*** Data for review ***

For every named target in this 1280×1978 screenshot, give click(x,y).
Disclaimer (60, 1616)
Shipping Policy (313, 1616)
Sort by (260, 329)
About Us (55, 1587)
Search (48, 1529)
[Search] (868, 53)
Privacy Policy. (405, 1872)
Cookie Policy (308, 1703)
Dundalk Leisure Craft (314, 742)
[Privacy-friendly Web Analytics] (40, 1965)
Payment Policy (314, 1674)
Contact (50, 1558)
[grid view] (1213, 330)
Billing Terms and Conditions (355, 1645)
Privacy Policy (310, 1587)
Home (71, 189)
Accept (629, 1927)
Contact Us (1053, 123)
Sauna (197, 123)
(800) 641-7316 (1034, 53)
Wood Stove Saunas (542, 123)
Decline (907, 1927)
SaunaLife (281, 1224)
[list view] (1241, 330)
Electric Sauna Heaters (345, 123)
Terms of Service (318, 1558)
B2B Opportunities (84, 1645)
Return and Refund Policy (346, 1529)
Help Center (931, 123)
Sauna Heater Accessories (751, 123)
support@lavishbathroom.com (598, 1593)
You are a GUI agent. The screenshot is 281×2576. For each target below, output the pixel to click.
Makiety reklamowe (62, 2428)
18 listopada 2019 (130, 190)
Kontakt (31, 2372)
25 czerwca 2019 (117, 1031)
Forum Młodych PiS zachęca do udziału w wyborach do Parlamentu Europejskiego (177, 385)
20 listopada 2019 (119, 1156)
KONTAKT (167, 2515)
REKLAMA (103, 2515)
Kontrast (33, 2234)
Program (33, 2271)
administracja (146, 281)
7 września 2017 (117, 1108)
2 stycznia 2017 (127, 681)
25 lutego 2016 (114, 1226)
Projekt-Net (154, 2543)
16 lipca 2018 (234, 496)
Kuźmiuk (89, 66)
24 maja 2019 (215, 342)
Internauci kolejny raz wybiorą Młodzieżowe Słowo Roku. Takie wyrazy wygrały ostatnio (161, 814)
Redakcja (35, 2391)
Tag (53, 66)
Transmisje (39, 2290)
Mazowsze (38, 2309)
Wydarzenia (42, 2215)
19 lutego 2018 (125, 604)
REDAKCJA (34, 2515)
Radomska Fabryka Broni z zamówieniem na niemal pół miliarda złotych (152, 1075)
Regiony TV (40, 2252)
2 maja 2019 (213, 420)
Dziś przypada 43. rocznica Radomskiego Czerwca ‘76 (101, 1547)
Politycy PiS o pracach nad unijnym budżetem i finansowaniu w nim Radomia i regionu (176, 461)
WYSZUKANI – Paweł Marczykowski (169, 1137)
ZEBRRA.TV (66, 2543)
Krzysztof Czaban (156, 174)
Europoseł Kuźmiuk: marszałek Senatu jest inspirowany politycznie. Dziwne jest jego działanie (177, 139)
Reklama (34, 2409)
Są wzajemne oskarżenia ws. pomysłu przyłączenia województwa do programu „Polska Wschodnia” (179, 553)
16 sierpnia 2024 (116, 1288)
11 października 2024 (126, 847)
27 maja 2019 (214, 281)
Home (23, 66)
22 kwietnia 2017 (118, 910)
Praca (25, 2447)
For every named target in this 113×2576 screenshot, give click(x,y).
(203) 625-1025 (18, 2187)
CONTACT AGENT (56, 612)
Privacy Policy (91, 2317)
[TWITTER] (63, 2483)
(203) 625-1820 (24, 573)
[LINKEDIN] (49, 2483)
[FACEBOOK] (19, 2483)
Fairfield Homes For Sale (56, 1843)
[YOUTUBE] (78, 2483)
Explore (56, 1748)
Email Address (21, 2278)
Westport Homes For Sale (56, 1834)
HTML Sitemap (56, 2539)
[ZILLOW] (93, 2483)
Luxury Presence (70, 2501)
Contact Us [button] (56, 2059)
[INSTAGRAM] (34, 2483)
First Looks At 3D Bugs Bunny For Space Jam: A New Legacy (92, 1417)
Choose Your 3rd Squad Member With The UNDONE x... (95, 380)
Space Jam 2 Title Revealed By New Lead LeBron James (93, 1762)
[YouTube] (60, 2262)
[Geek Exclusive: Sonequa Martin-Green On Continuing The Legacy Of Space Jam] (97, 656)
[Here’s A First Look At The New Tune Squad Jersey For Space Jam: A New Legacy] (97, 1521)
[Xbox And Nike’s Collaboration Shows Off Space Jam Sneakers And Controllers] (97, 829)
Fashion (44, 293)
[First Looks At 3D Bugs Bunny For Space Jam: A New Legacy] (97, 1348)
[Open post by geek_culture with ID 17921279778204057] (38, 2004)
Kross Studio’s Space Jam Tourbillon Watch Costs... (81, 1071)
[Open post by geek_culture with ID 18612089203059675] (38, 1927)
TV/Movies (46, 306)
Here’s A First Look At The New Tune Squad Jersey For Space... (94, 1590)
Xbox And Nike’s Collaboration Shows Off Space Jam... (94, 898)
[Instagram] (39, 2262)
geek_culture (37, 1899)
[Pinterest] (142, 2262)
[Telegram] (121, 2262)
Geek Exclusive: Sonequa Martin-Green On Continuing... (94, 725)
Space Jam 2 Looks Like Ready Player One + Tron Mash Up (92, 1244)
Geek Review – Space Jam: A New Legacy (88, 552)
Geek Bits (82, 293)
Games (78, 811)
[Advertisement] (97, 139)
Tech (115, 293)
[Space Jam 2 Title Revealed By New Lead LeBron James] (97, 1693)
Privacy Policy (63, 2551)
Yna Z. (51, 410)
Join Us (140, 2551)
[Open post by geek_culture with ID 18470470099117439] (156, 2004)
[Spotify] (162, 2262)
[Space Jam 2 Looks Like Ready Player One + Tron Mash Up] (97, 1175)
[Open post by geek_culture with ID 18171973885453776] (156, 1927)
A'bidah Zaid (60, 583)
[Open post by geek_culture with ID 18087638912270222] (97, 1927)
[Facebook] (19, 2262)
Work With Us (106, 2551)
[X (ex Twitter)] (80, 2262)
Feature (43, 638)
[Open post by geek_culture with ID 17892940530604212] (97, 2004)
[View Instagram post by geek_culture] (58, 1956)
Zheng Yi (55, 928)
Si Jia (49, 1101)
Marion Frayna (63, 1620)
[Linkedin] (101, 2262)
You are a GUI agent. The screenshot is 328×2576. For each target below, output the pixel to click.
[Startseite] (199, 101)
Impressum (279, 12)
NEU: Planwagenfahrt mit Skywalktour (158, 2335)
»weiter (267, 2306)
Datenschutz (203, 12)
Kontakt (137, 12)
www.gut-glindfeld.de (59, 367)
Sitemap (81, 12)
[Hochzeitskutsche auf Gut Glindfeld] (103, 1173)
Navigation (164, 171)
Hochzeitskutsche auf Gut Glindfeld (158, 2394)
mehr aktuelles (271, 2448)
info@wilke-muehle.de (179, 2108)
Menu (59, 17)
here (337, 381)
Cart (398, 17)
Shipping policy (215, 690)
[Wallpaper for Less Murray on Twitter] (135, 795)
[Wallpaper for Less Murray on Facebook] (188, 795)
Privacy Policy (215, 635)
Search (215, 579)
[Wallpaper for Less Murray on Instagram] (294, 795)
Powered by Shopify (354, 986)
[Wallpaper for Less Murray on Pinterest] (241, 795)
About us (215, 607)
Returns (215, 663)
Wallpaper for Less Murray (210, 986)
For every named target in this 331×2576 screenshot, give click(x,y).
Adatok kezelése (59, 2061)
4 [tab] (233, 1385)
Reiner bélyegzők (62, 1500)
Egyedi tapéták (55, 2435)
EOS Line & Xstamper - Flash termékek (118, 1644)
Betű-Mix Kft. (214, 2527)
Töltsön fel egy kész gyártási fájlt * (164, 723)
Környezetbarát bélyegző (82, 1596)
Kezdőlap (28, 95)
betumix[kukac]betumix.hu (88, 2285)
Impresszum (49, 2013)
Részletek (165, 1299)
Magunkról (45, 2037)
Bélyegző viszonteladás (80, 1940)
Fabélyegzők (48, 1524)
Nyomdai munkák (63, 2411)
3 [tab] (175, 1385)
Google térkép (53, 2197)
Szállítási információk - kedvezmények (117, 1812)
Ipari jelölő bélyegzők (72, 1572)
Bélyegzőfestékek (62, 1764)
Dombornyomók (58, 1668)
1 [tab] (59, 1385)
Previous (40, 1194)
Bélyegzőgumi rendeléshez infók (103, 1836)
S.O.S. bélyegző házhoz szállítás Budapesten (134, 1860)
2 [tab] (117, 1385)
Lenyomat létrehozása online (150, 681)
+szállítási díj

***

Where does the word "Looks" appear in the records above? Return every line that holds it.

## Result of this exercise:
First Looks At 3D Bugs Bunny For Space Jam: A New Legacy (92, 1417)
[First Looks At 3D Bugs Bunny For Space Jam: A New Legacy] (97, 1348)
Space Jam 2 Looks Like Ready Player One + Tron Mash Up (92, 1244)
[Space Jam 2 Looks Like Ready Player One + Tron Mash Up] (97, 1175)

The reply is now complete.